MCX, which includes such large U.S. chains Wal-Mart, Target and Best Buy, announced today it has hired Dekkers Davidson, who while at UK-based Barclaycard’s US credit card unit launched a bar-code based mobile payment trial in two cities.
Davidson, during his two years with Barclaycard, which ended in March, also was involved in enabling customers to easily add a cloud-based Barclaycard application to the Google Wallet and engaged in dealings with the Isis mobile operator joint venture that would see a Barclaycard-issued payment application in the Isis Mobile Wallet.
The small U.S. Barclaycard unit, known for its co-branded cards with retail, travel and entertainment partners, has not yet made a card available for the Isis wallet, which is still in the pilot stage in Salt Lake City, Utah, and Austin, Texas.
When asked if Davidson was hired mainly for his experience in launching the Barclaycard bPay service, which uses QR codes and cloud-based payment, a spokesman for MCX told NFC Times that Davidson was chosen “for the full extent of his experience rather than for any one line on his resume.
“It was important to MCX to find a leader with expertise not only in mobile, but also in financial services and networks,” said the spokesman.
MCX, short for Merchant Customer Exchange, whose list of merchants also includes large U.S. convenience store chains, gasoline stations and clothing retailers, has said it will launch its mobile wallet platform with bar codes and cloud-based technologies to start off with, not NFC. It has said it might support NFC later.
While MCX hasn’t said the types of payment services it will support in the mobile-commerce platform and apps that its members would launch, among them is expected to be some type of private-label service that could allow the merchants to pay lower transaction fees compared with bank-issued open-loop payment supporting the Visa and MasterCard brands. MCX said its platform would also include offers, loyalty and other promotions, some of which would be location-based.
Besides lowering fees, representatives of MCX merchants have also said they are launching the mobile-commerce platform to better protect transaction data and to have more control over the smartphone user interfaces consumers see.

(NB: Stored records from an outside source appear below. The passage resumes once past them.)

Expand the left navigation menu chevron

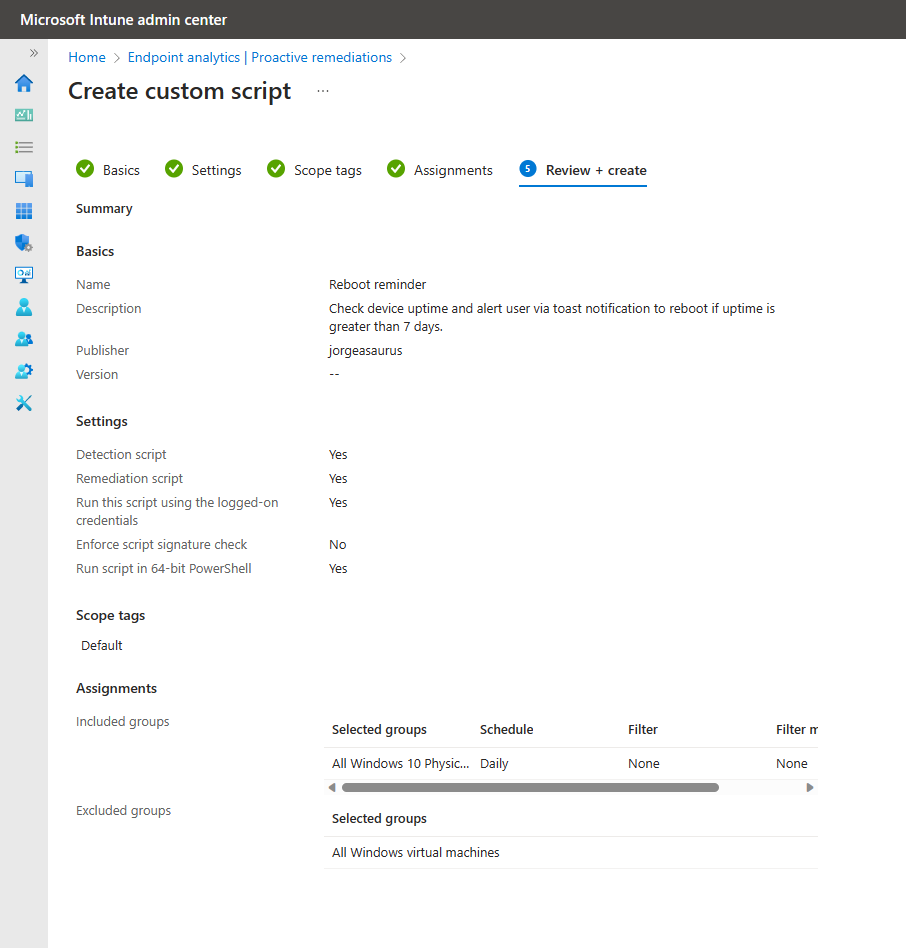click(33, 53)
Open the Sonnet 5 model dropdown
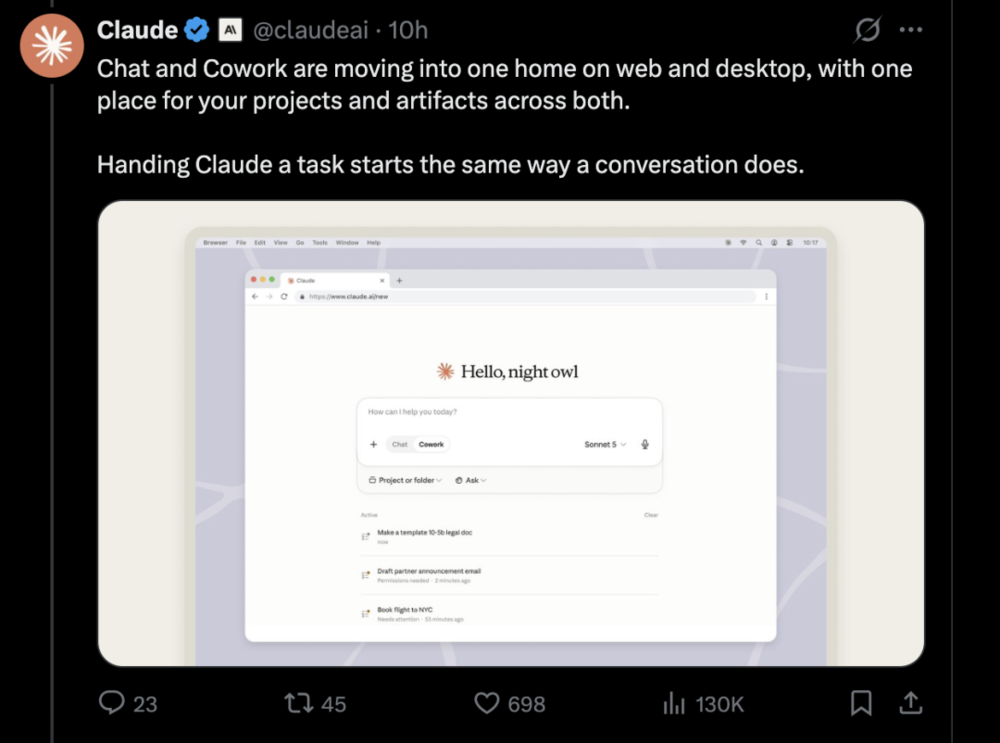The width and height of the screenshot is (1000, 743). (605, 445)
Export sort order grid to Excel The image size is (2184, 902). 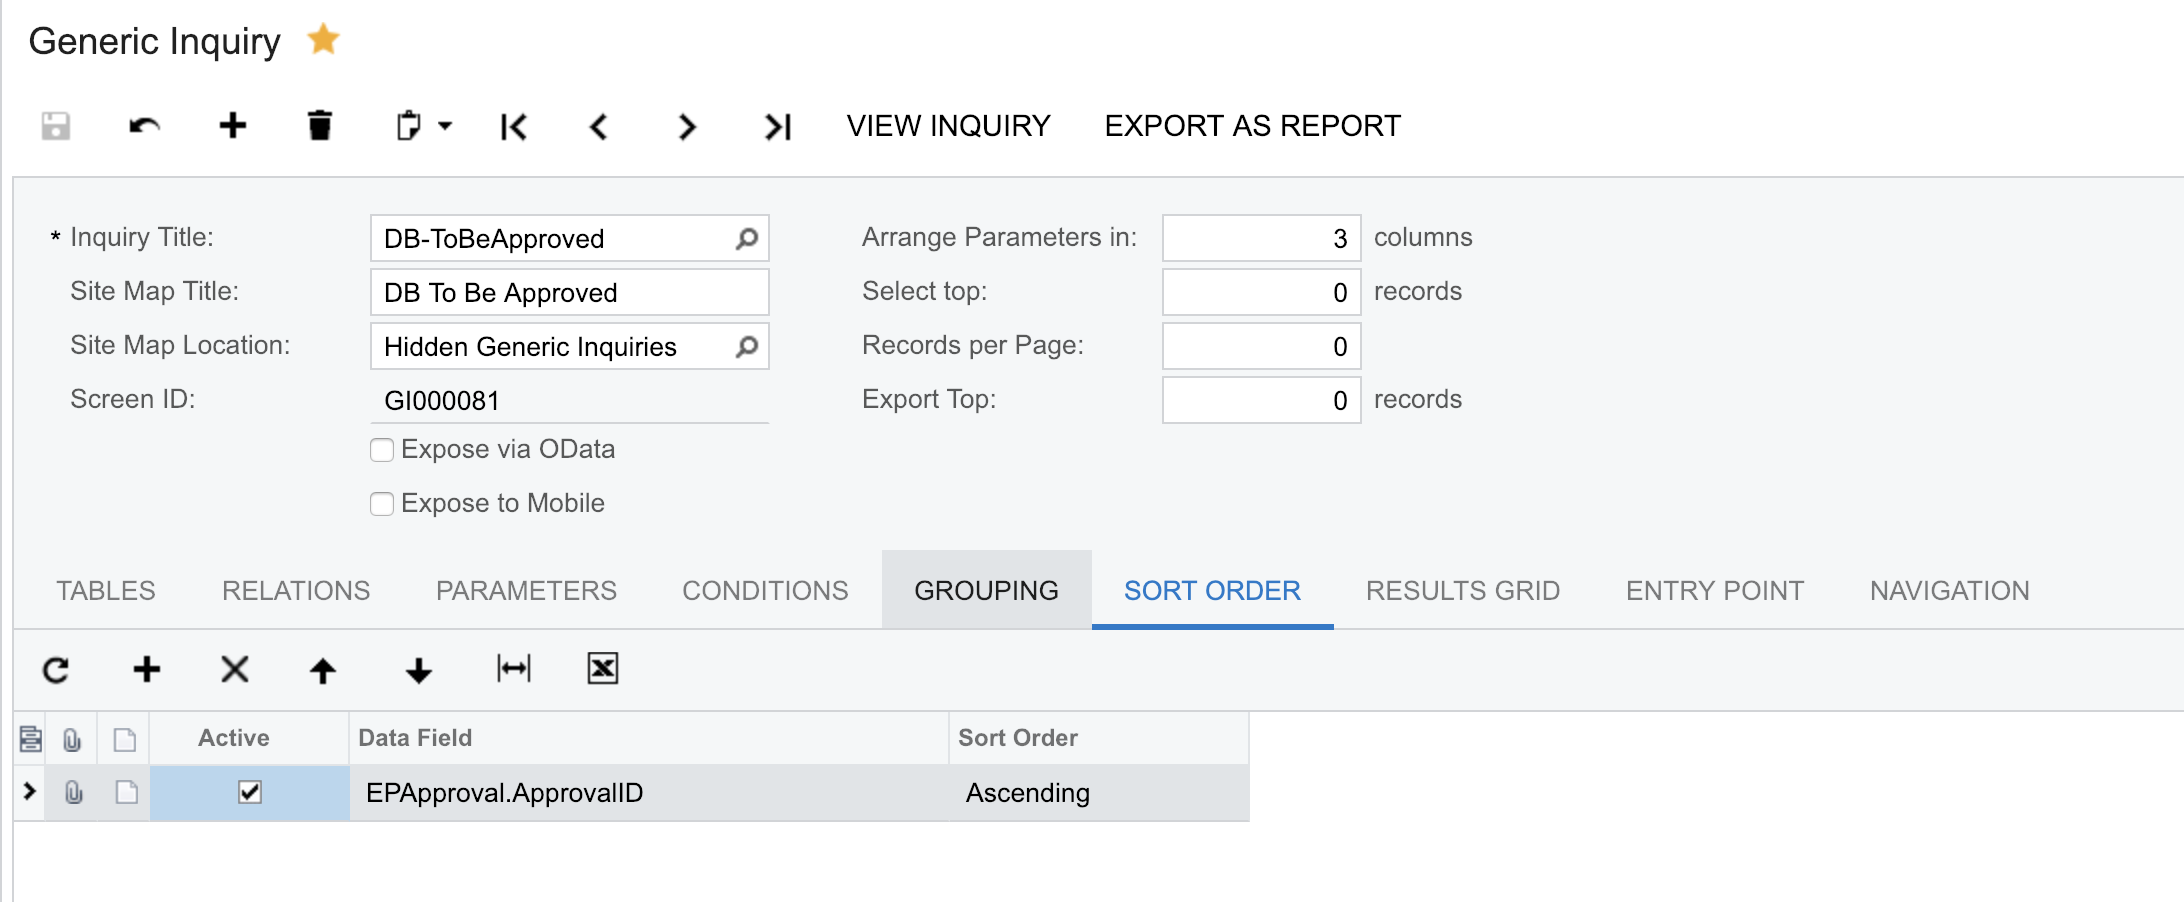pos(602,669)
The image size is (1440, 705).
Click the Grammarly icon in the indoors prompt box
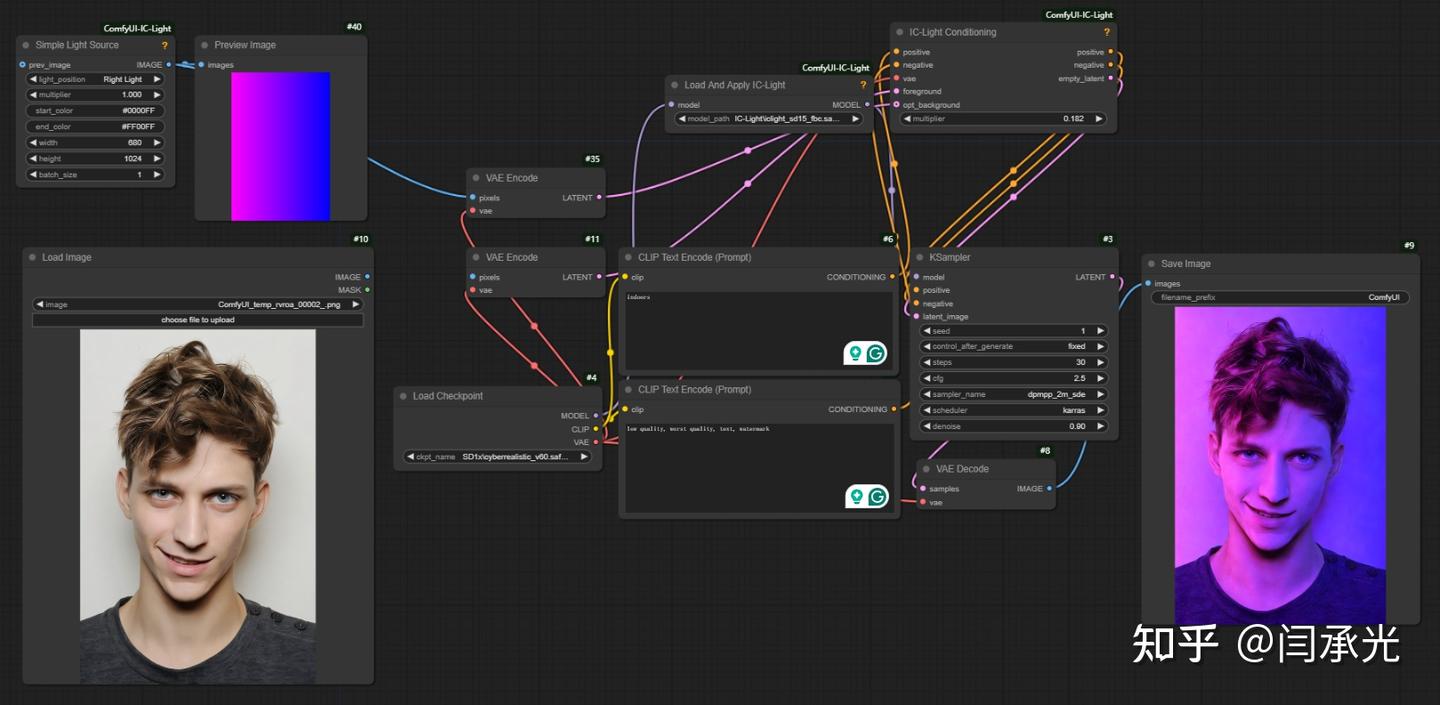876,353

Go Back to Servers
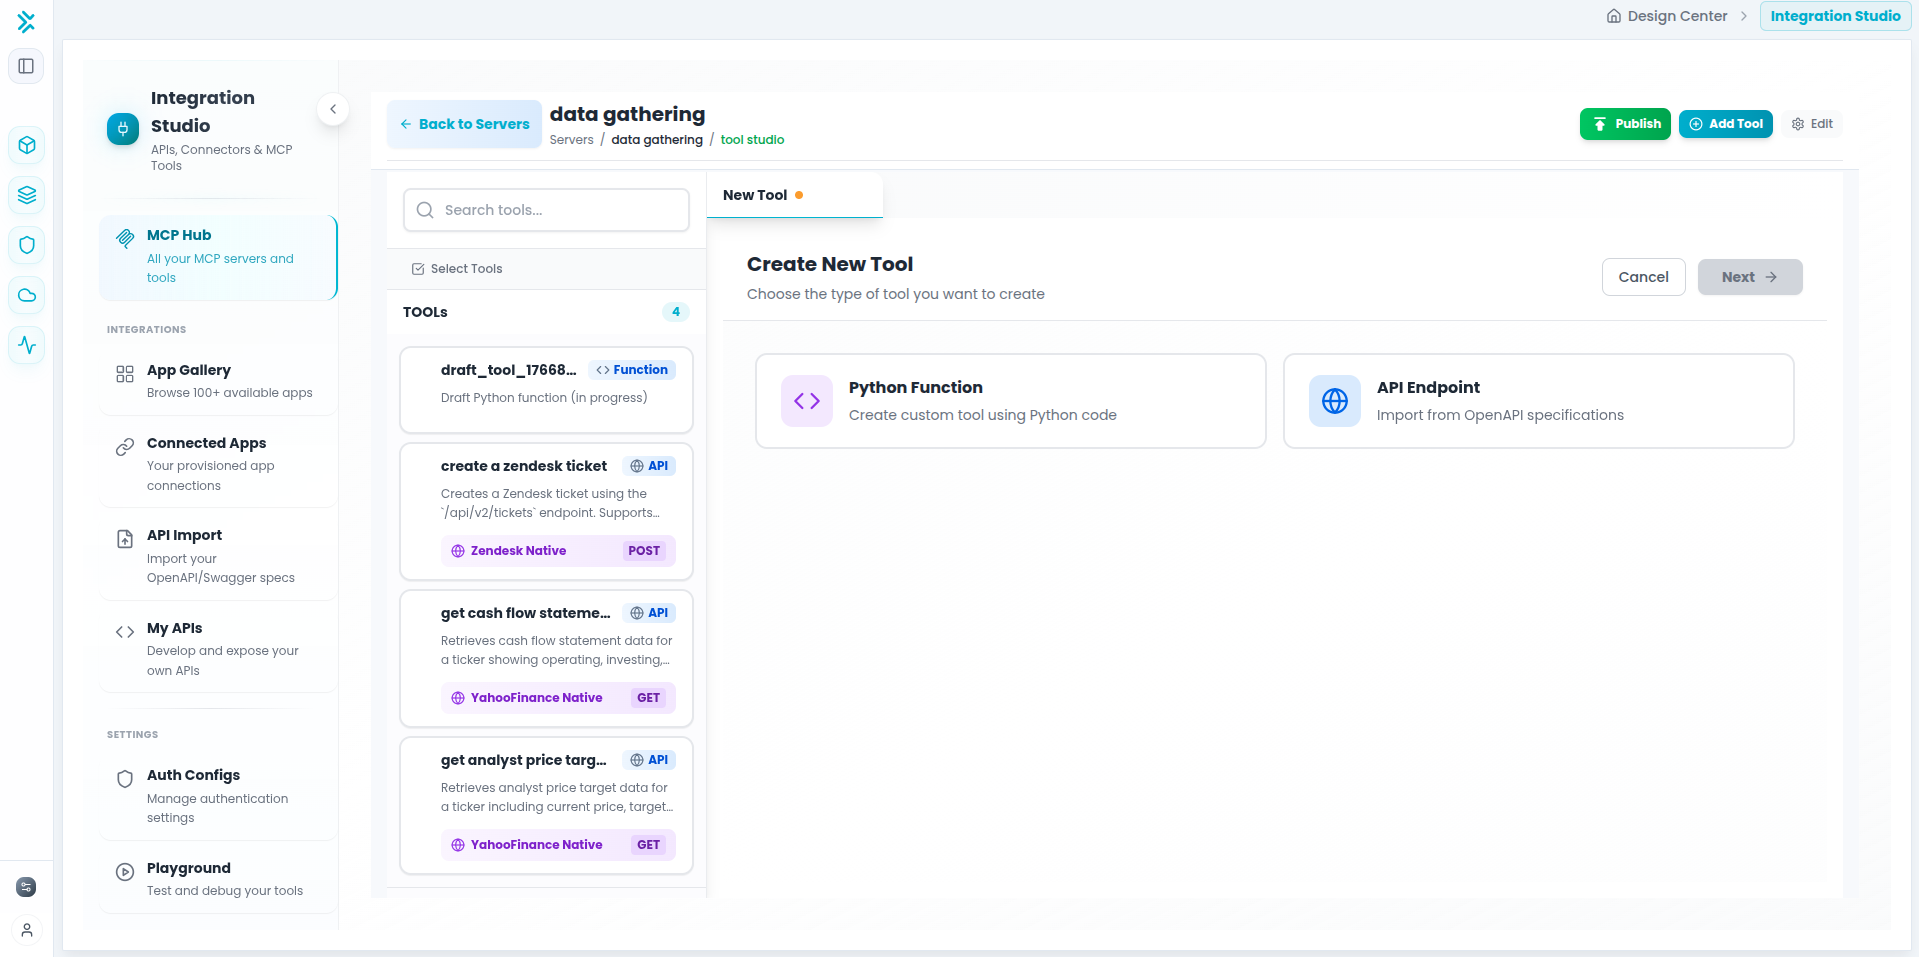464,124
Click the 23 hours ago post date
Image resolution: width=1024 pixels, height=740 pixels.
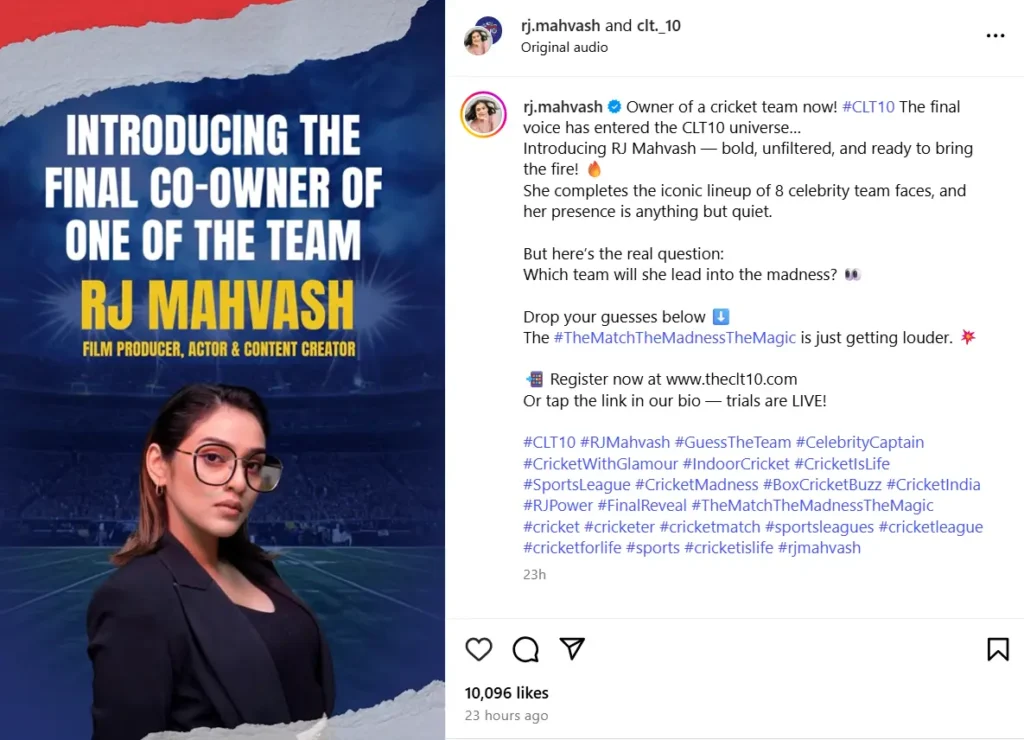click(x=506, y=715)
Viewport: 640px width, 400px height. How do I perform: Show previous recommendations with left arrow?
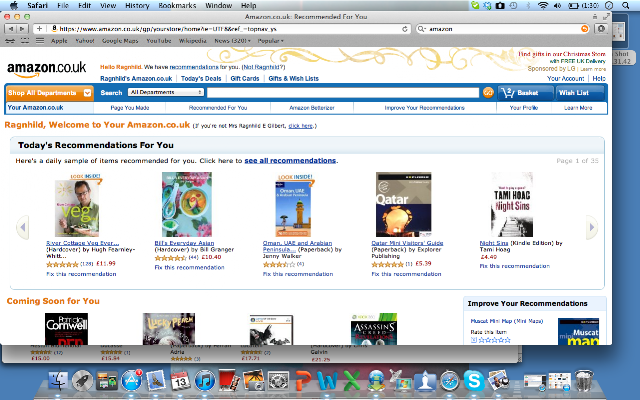click(23, 227)

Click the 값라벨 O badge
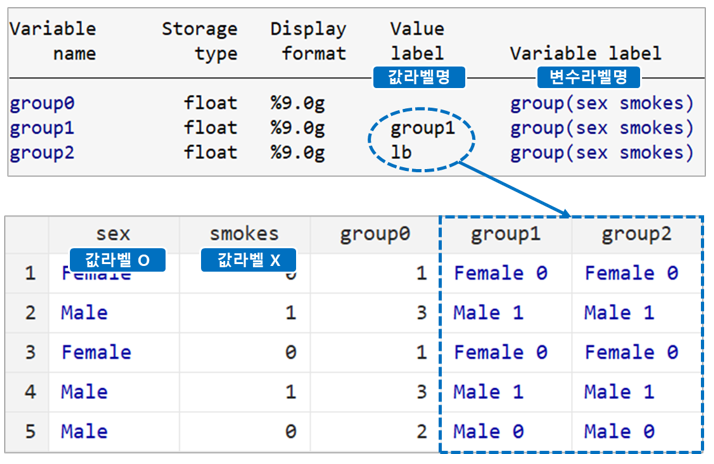(x=117, y=260)
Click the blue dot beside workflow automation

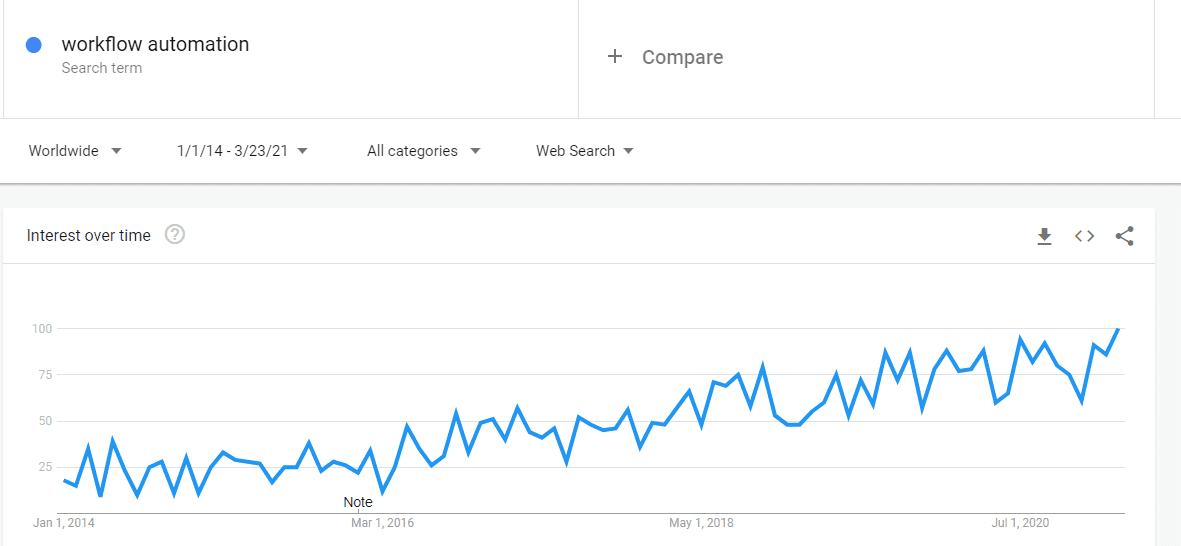(34, 45)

Davidson Worked on Cloud Wallet Pilot
The Barclaycard Mobile Wallet pilot, now called bPay, is available on both Android and iOS phones with about 40 small merchants in Barclaycard US’s home base of Wilmington, Del., and nearby Newark, N.J., according to the bPay site. Users can load their credit cards into the mobile wallet to make the payments, which they do by scanning a QR code at the terminal or restaurant receipt at the participating merchant location.
Barclaycard stores the payment card account information on its servers. Discount offers that users add and activate in their mobile wallets, must be used along with the cloud-based payment.
Users, however, need a reliable cell phone connection in the store to complete the transactions, and Barclaycard said certain merchants have a Wi-Fi network that customers might need to use for the purchases.
It’s unclear how MCX plans to support the major payment brands, such as Visa, MasterCard, American Express and Discover, in its wallet apps or even if it will support these brands, at all, though it seems unlikely MCX could avoid this. And the merchant group has said in the past iit would be willing to partner with banks or other financial institutions.
MCX Still Mum on Launch Date
MCX also is declining to say when it will launch its mobile-wallet platform and payment services, with the group’s spokesman telling NFC Times only that: “We have not shared a timeline yet, but I would not mistake a lack of announcements for a lack of progress. Things are moving quickly.”
MCX last week announced that it had hired U.S.-based FIS to handle payment processing, routing and settlement for the mobile-wallet software, which is being developed by France-based Gemalto.
Besides providing this wallet software, including development kits enabling member merchants to build their own MCX-enabled wallet apps, Gemalto will secure the bar-code based payment services through the MCX-based wallets.
While Gemalto’s April announcement of its deal with MCX emphasized the mobile-wallet software it is providing, it appears the mobile-payment piece is the key part of the contract the vendor has with the merchant group.
Gemalto’s Allynis mobile-payment platform is expected to secure the bar-code transactions and communication between the consumers, merchants and acquiring banks.
Gemalto CEO Olivier Piou in April told financial analysts that the vendor would get paid per transaction, for what he described as a lucrative contract. But he declined to indicate when MCX planned to launch.
“I can tell you, they are very eager to do it, because they simply know they are two years behind Isis and others,” Piou said. “So it’s going to be an interesting competition.”
He added that MCX is not using NFC to start with “simply because the customer (MCX) prefers to use bar codes, because they have some established base, but it doesn’t prevent that it goes to NFC later on.”